The first step has been addiction stigma training, or learning how to address people with substance abuse problems and speak with them in a therapeutic, nonjudgmental way.
Making them feel like they can be open and honest with their past means their babies can be treated more effectively, DeGroh said. She supports prenatal screenings for opioids so that after the baby is born, mothers are prepared for what might happen next.
“It’s not punitive,” DeGroh said. “It’s ‘here’s what we can do to treat your baby better.’ We want to give them all the resources that we can so that they can be the best mothers to their babies.”
People often think that it’s simple – a pregnant woman with a substance abuse problem should just stop taking those substances to prevent her baby from being born addicted, DeGroh said.
And many women do, but it’s often through medication-assisted treatment, such as methadone, which also can be habit-forming for the baby.
“Even though that mom is doing everything right – getting in a treatment facility, getting medication-assisted treated – baby will still be born addicted,” she said.
Year after year, the number of babies born with addiction problems has increased, DeGroh said. It’s an uncomfortable conversation for people to have.
“When people are seeing babies in pain related to a mother’s addiction, there’s a lot of strong feelings, and rightfully so,” she said. “We can’t arrest the problem away. We need to help the moms who have the substance abuse issues.”
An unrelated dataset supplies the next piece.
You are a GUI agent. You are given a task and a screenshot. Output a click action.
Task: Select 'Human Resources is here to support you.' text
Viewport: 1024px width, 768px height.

In addition to helping reduce the stigma among her colleagues, DeGroh also reaches out to schools to educate students on the subject.
It’s actions like those that led Brenda Napholz, who started a Crystal Lake teen center called The Break, to nominate DeGroh as an Everyday Hero.
“Saying something and doing something are two completely different things,” Napholz said. “But she makes a difference. I think that’s just who she is. I think that’s how she’s wired.”
Laurie Crain, drug-free program coordinator for the Substance Abuse Coalition, praised DeGroh’s work with the group over the past several years, as well as her work with Centegra.
“She just does it so gracefully,” Crain said. “She’s so generous and passionate about it, and she influences everyone around her.”